🤖 AI Summary
To address the limited receptive field and significant performance degradation at high bit depths in voxelized point cloud geometry compression, this paper proposes a staged spatial-to-channel (S2C) context modeling framework. The method introduces three key innovations: (1) a novel staged channel-wise autoregressive model that hierarchically captures coarse-grained neighborhood dependencies; (2) integration of spherical coordinate representation with geometric residual coding (GRC) to ensure consistent resolution across hierarchical predictions; and (3) a large-kernel residual probability approximation (RPA) module to enhance entropy estimation accuracy. Experimental results demonstrate that the proposed approach achieves substantial bitrate reduction while maintaining or even improving reconstruction quality.
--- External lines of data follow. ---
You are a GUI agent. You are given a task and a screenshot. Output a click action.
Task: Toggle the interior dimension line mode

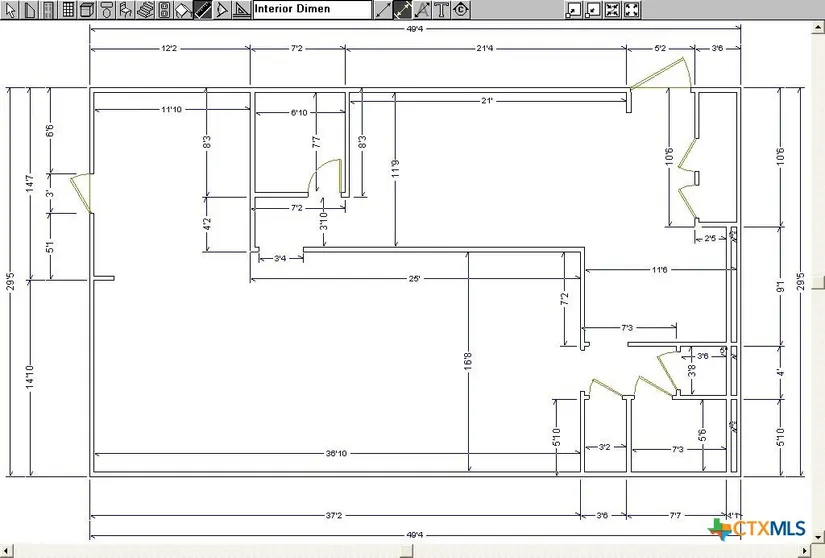[403, 10]
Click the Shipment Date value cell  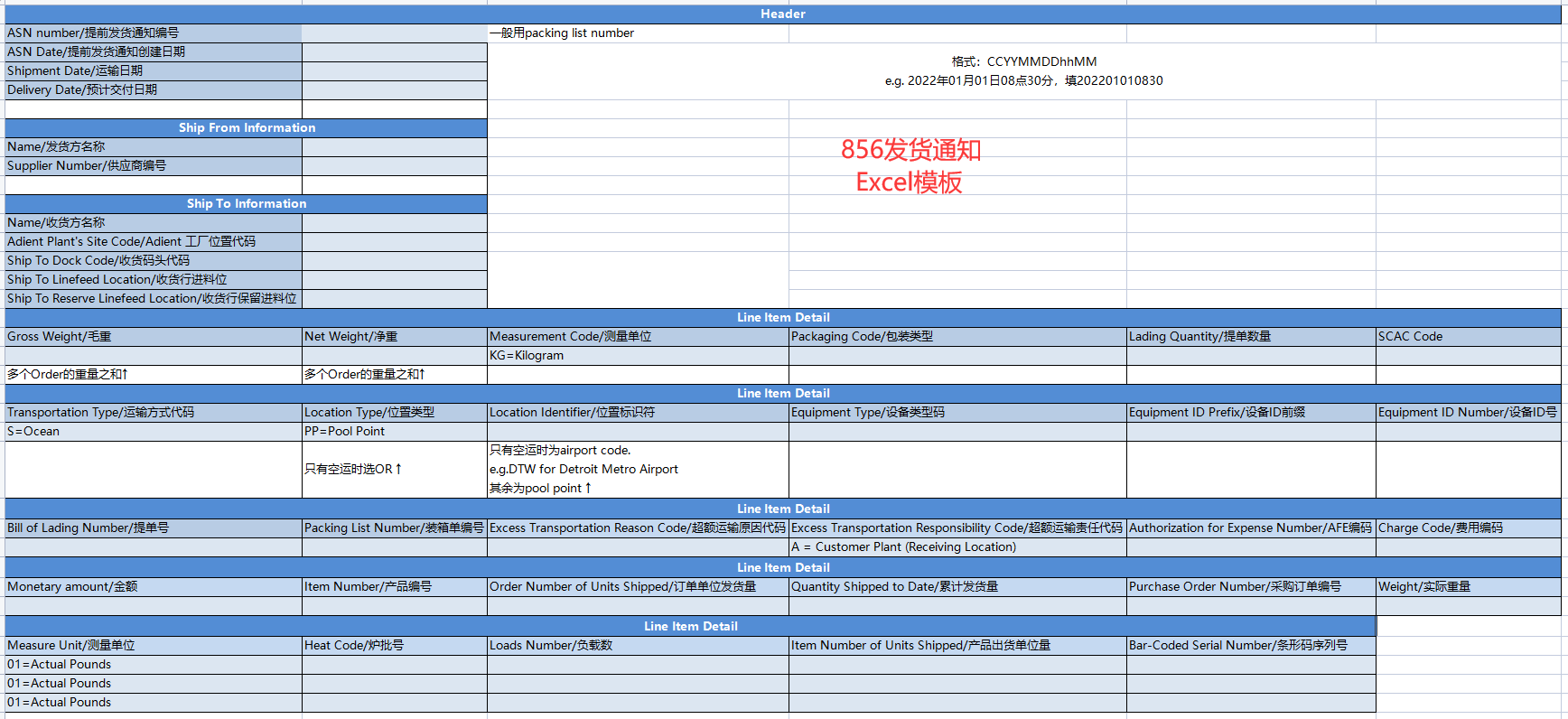coord(394,70)
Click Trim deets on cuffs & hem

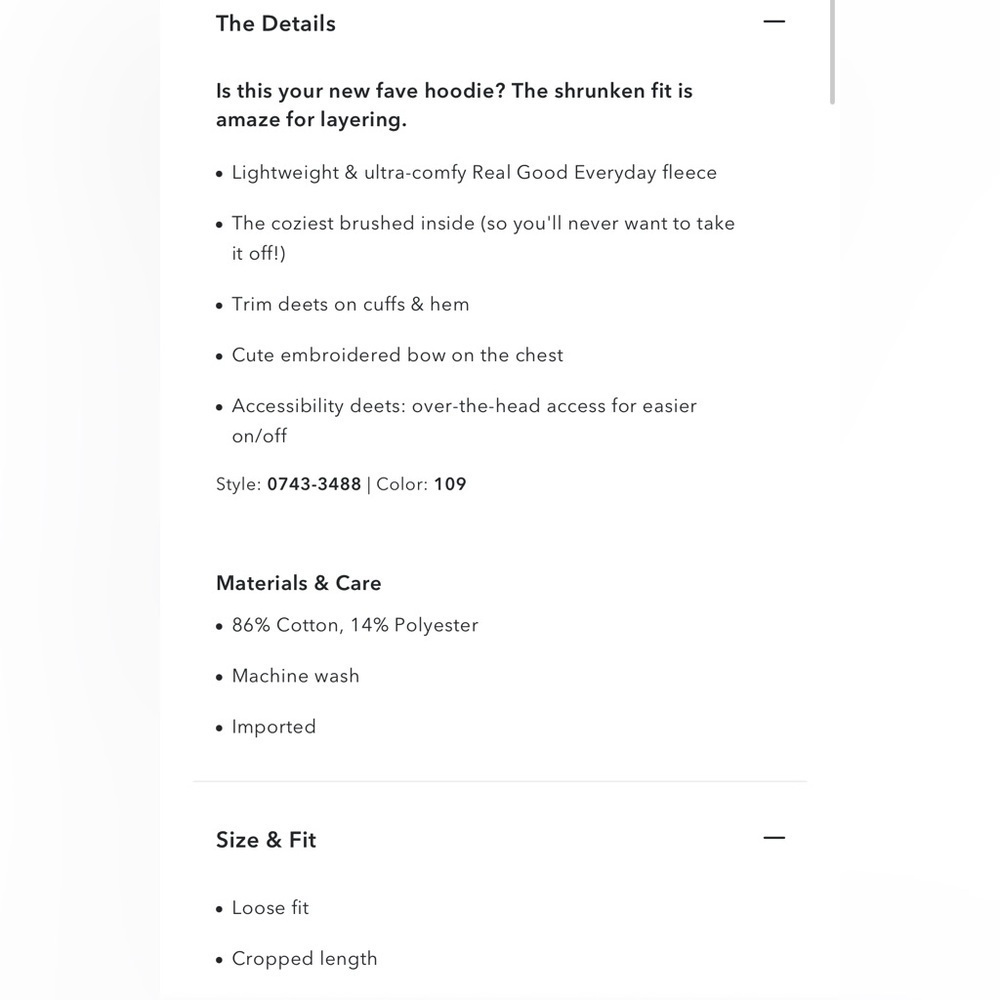(350, 304)
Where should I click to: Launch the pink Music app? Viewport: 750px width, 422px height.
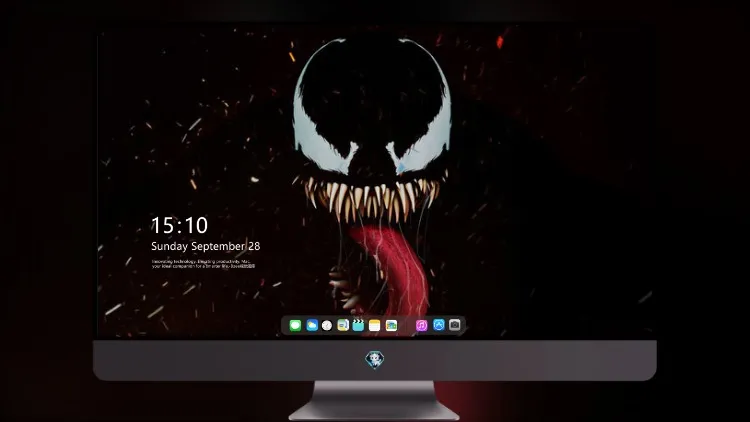tap(421, 325)
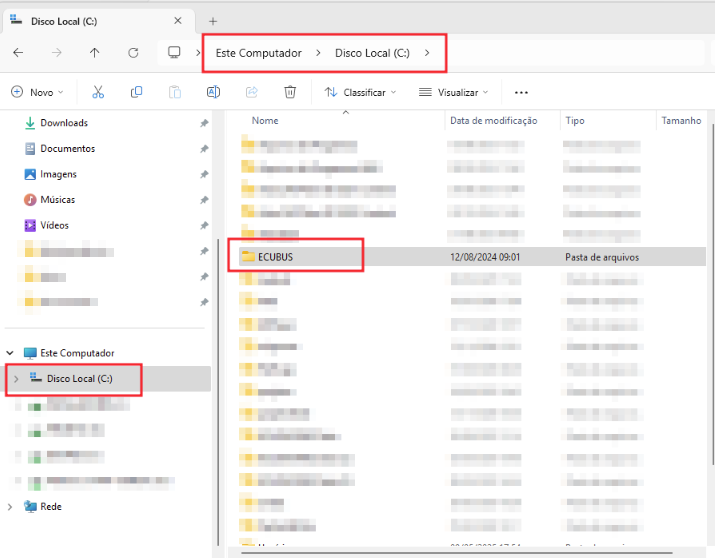The height and width of the screenshot is (558, 717).
Task: Click Este Computador in address bar
Action: tap(258, 52)
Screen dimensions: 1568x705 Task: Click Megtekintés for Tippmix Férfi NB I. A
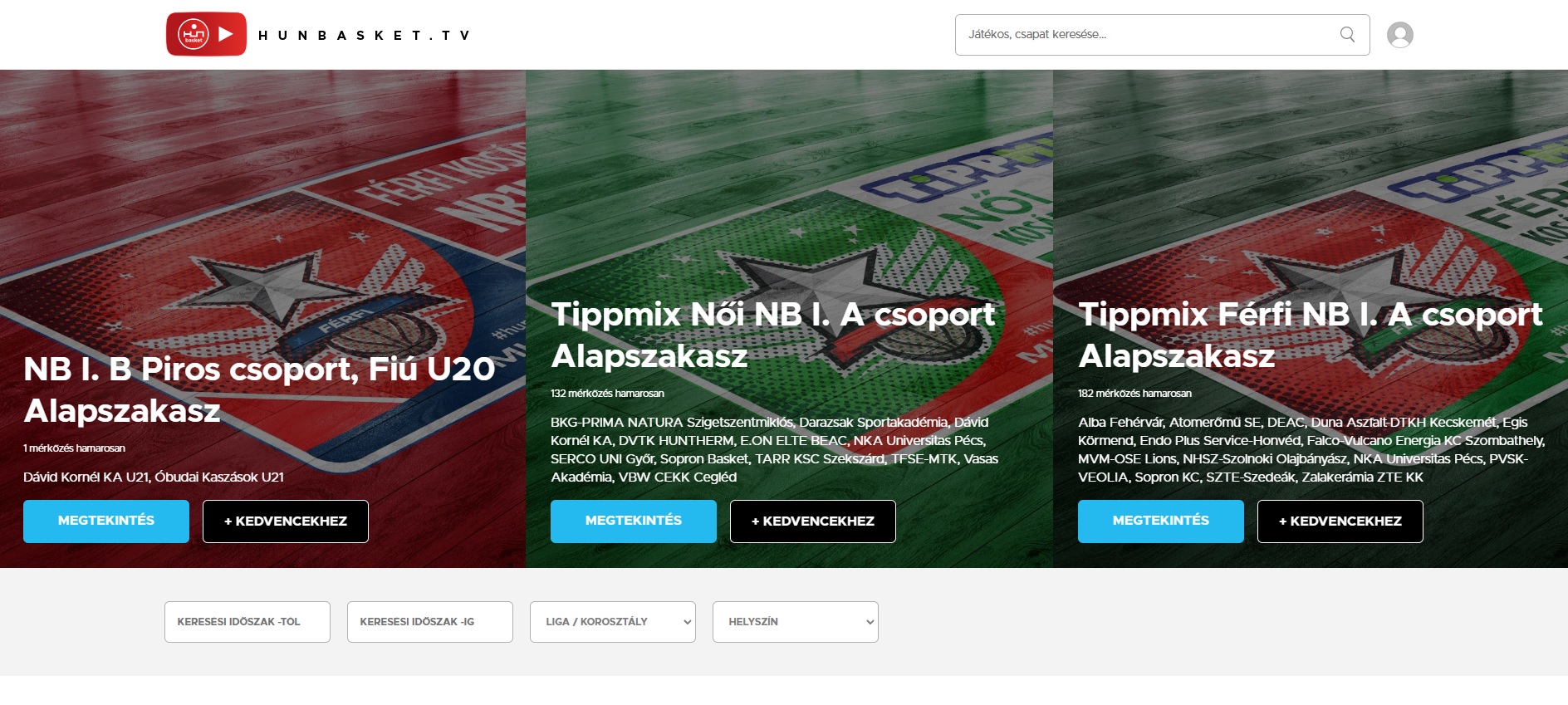pos(1161,521)
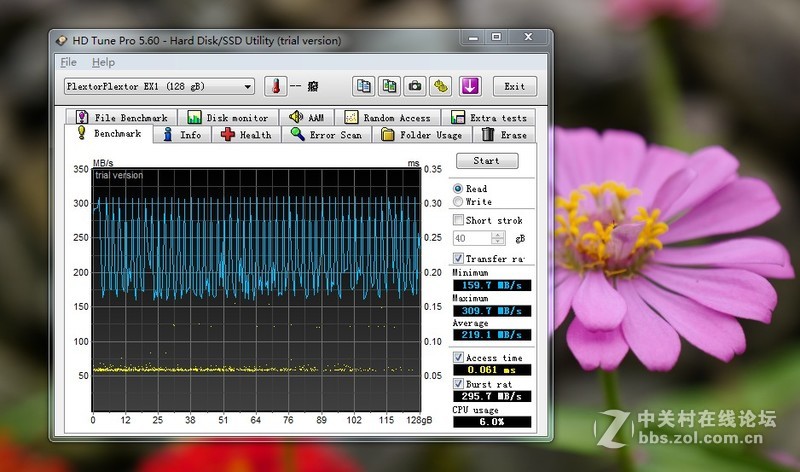The width and height of the screenshot is (800, 472).
Task: Click the short stroke size spinner arrows
Action: tap(498, 238)
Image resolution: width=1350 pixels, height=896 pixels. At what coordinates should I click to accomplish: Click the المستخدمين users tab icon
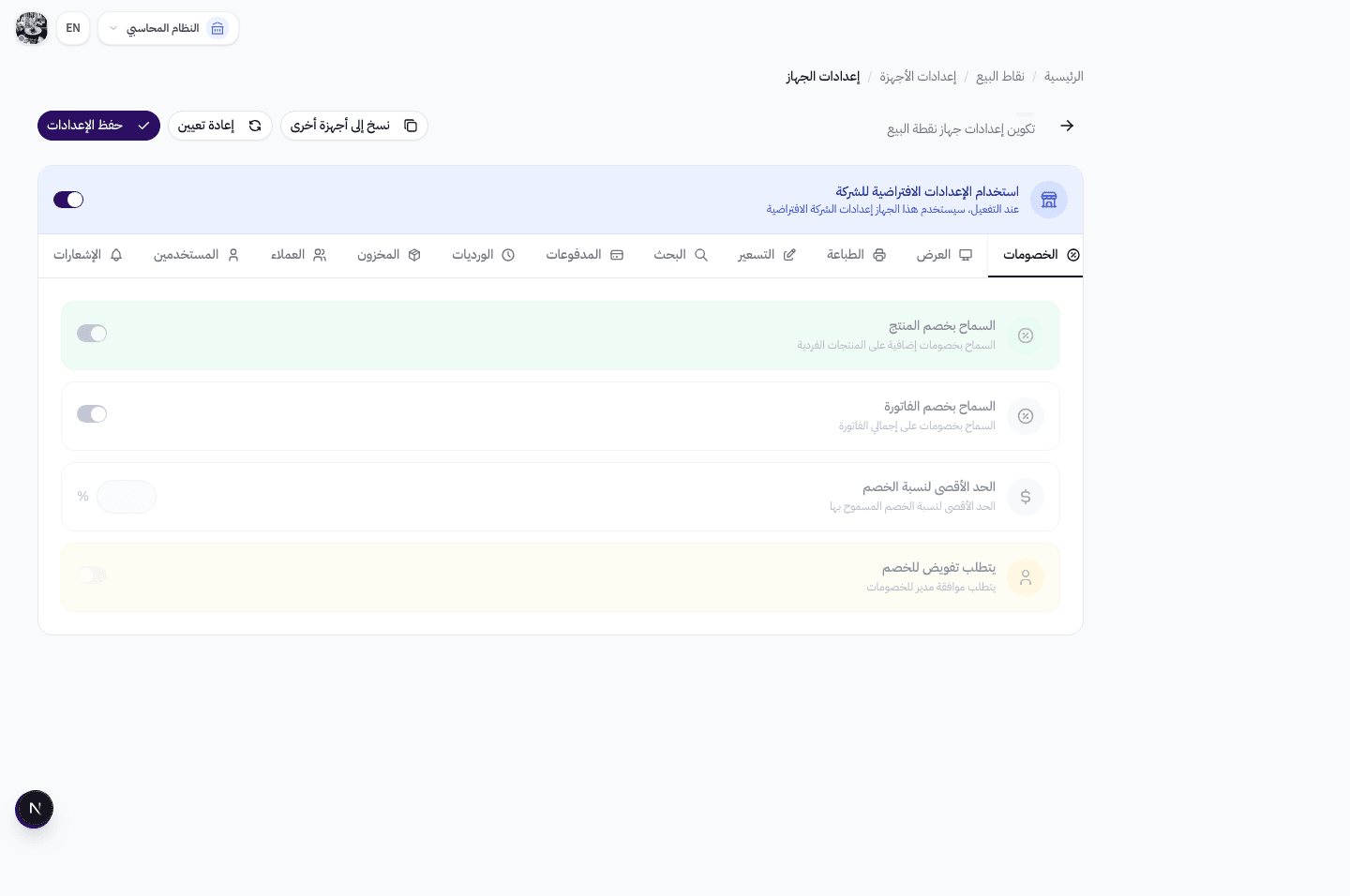(x=234, y=255)
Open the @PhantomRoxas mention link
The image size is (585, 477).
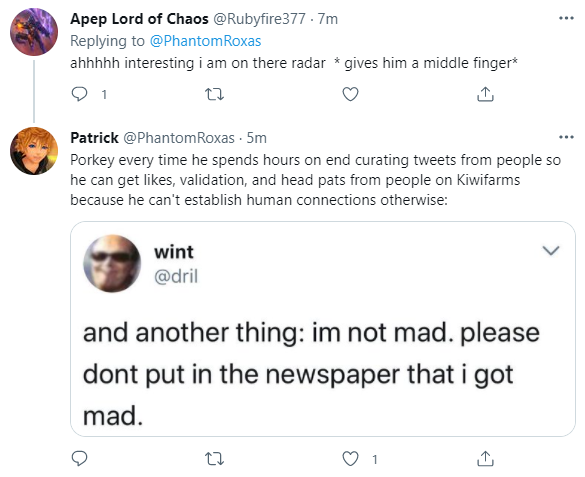(x=205, y=41)
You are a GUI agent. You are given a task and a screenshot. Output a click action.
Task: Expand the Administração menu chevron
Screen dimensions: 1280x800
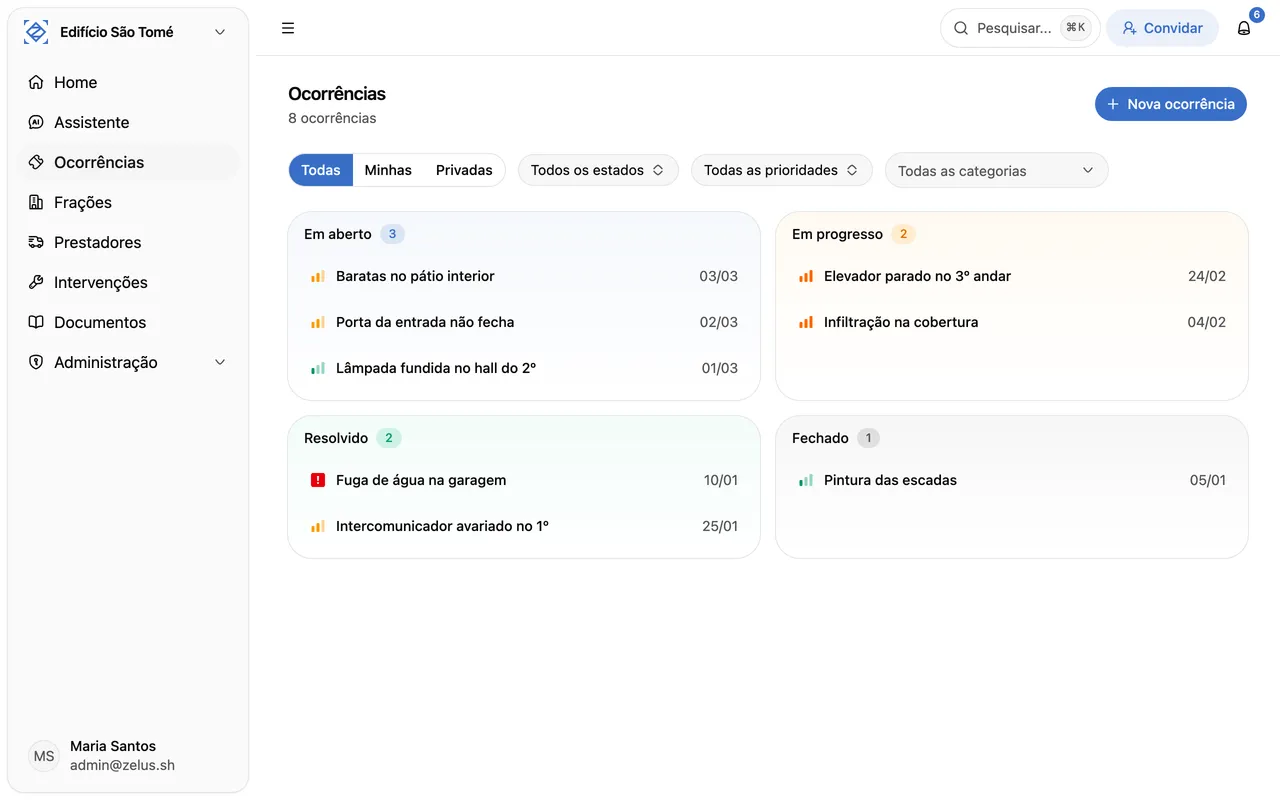tap(220, 362)
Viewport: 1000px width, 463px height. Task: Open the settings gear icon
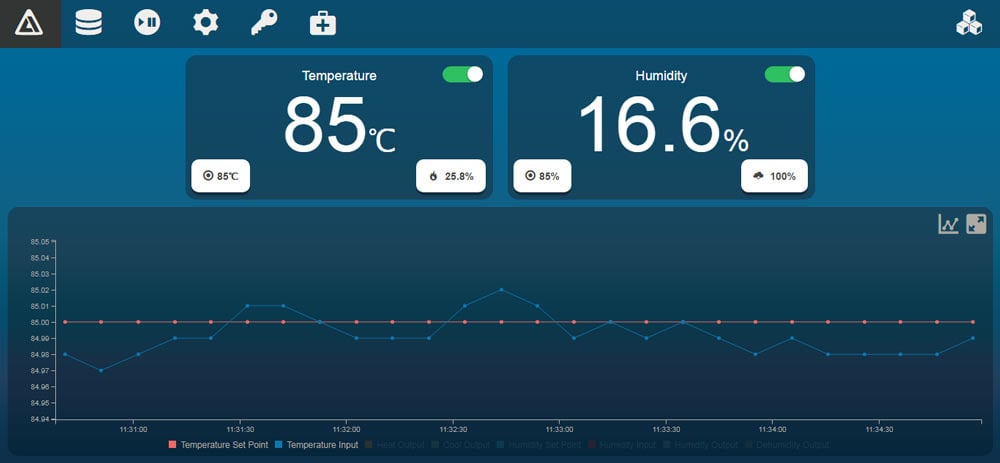coord(206,23)
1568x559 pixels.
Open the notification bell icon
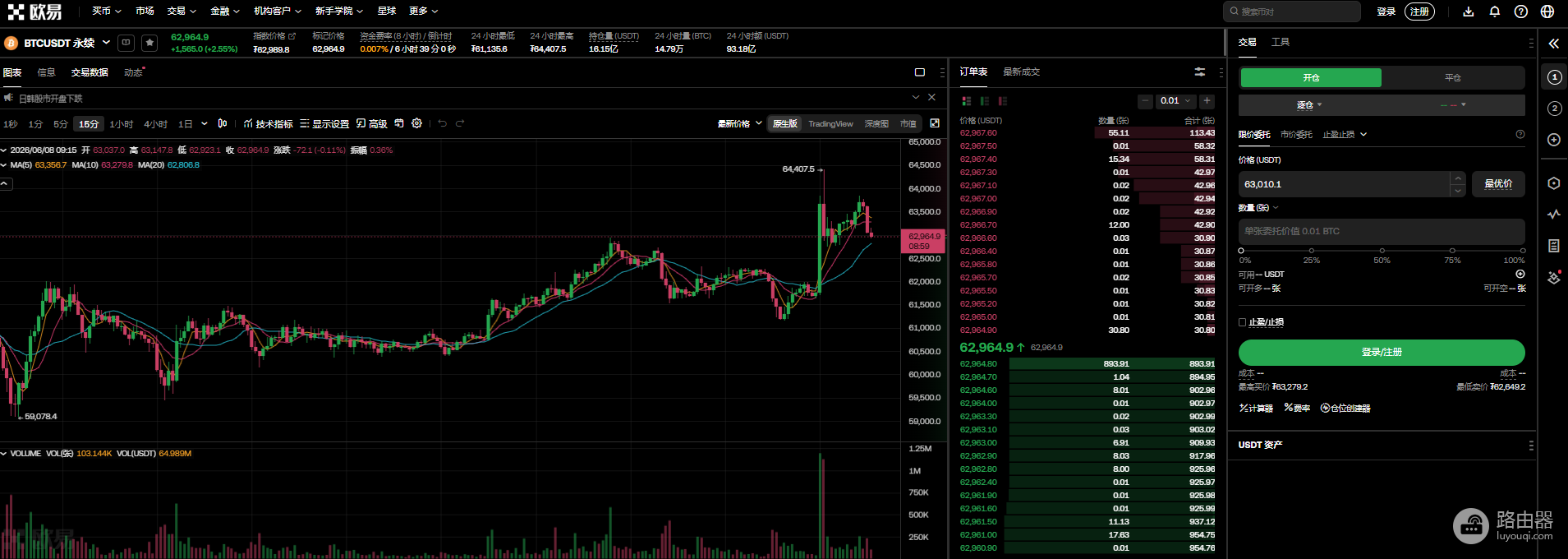(1495, 12)
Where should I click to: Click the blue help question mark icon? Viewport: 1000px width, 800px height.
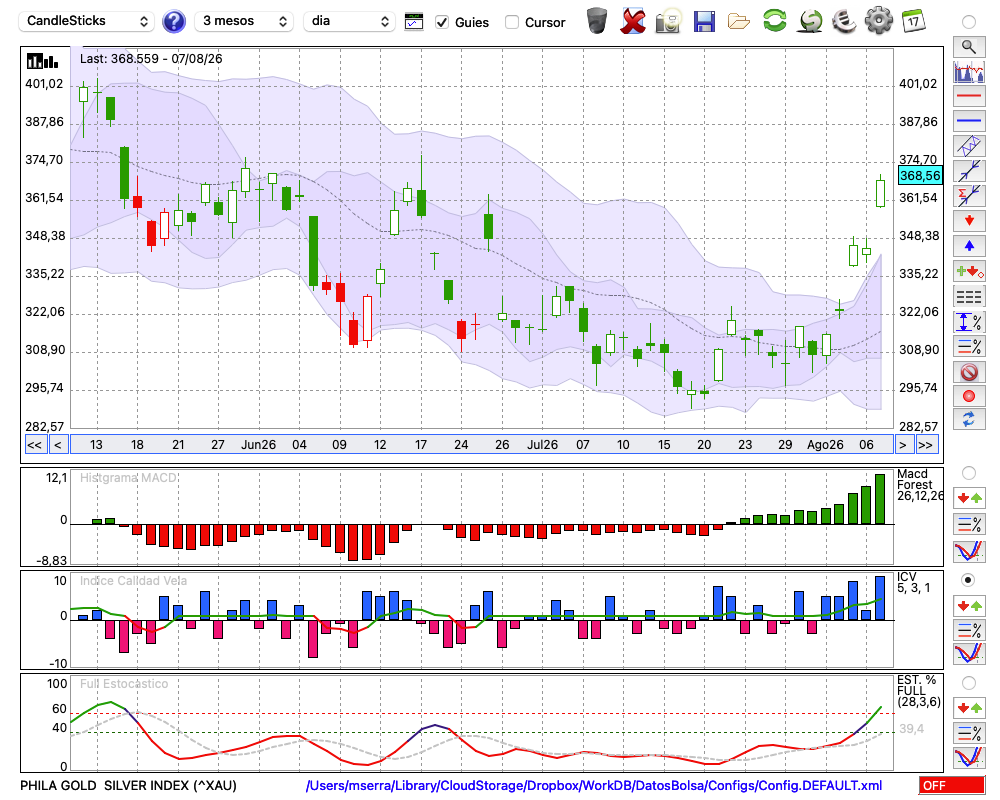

Moreover, its computational complexity is lower than that of state-of-the-art voxelized methods, with particularly pronounced advantages on dense point clouds encoded at high bit depths.
📝 Abstract
Voxel-based methods are among the most efficient for point cloud geometry compression, particularly with dense point clouds. However, they face limitations due to a restricted receptive field, especially when handling high-bit depth point clouds. To overcome this issue, we introduce a stage-wise Space-to-Channel (S2C) context model for both dense point clouds and low-level sparse point clouds. This model utilizes a channel-wise autoregressive strategy to effectively integrate neighborhood information at a coarse resolution. For high-level sparse point clouds, we further propose a level-wise S2C context model that addresses resolution limitations by incorporating Geometry Residual Coding (GRC) for consistent-resolution cross-level prediction. Additionally, we use the spherical coordinate system for its compact representation and enhance our GRC approach with a Residual Probability Approximation (RPA) module, which features a large kernel size. Experimental results show that our S2C context model not only achieves bit savings while maintaining or improving reconstruction quality but also reduces computational complexity compared to state-of-the-art voxel-based compression methods.